I fart in the bath, you fart in the bath, this is my business, this is your business, can we have a meeting of minds.
Jim Davies, totalcontent
It used to be the hugely vacuous ‘stunning’, applied lazily to anything from a movie to a book to business performance. Whack on the head anyone? Now it’s the ubiquitous ‘passion’ – everyone’s apparently out of control and ripping their bodices, whether they’re making wing nuts or creating a brand experience for you. But number one with a bullet is ‘journey’, as in ‘The past 12 months have been a momentous journey for the board of directors…’ It’s enough to make me pack my bags.
“In order to”. In most uses, two of the three words can be omitted.
Roger Horberry, Alp Associates
As my chapter in ‘The Bard & Co’ attempts to explain, these little fellas are often sorely misunderstood and gain currency precisely because they work so well.

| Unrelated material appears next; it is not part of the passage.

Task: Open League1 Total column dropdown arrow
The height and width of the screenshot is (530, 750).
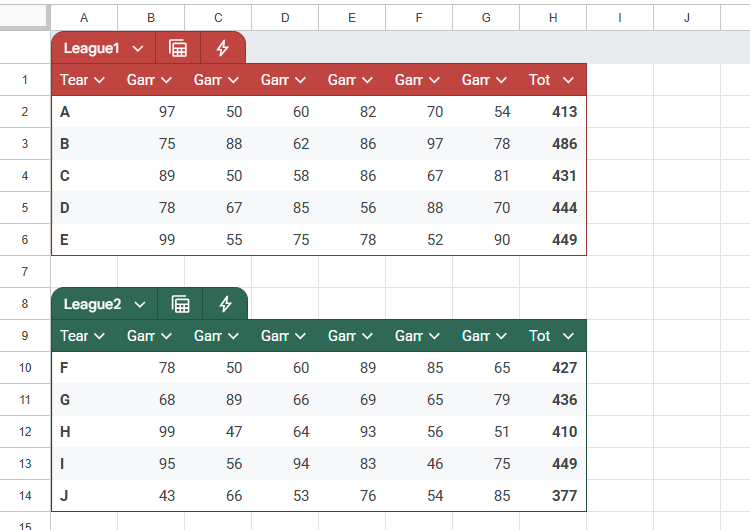Action: pos(568,80)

Plus many of us use them (in speech if not in print) rather more than we’d like to admit. Let he who is without sin…
The word that immediately springs to mind is ‘innovative’, followed closely by ‘solutions’, but I’m guessing that’s going to get a hammering by most. Once, the word ‘innovation’ was the camping ground for magnificent achievements like the wheel or electricity. Now it’s seen flying on corporate standards across the world. Type the word into a browser and marvel at the freak show (146,000,000 results found). Innovative Bowling Products Corporation, I ask you. Innovation should have it’s dictionary definition changed to – see mundane.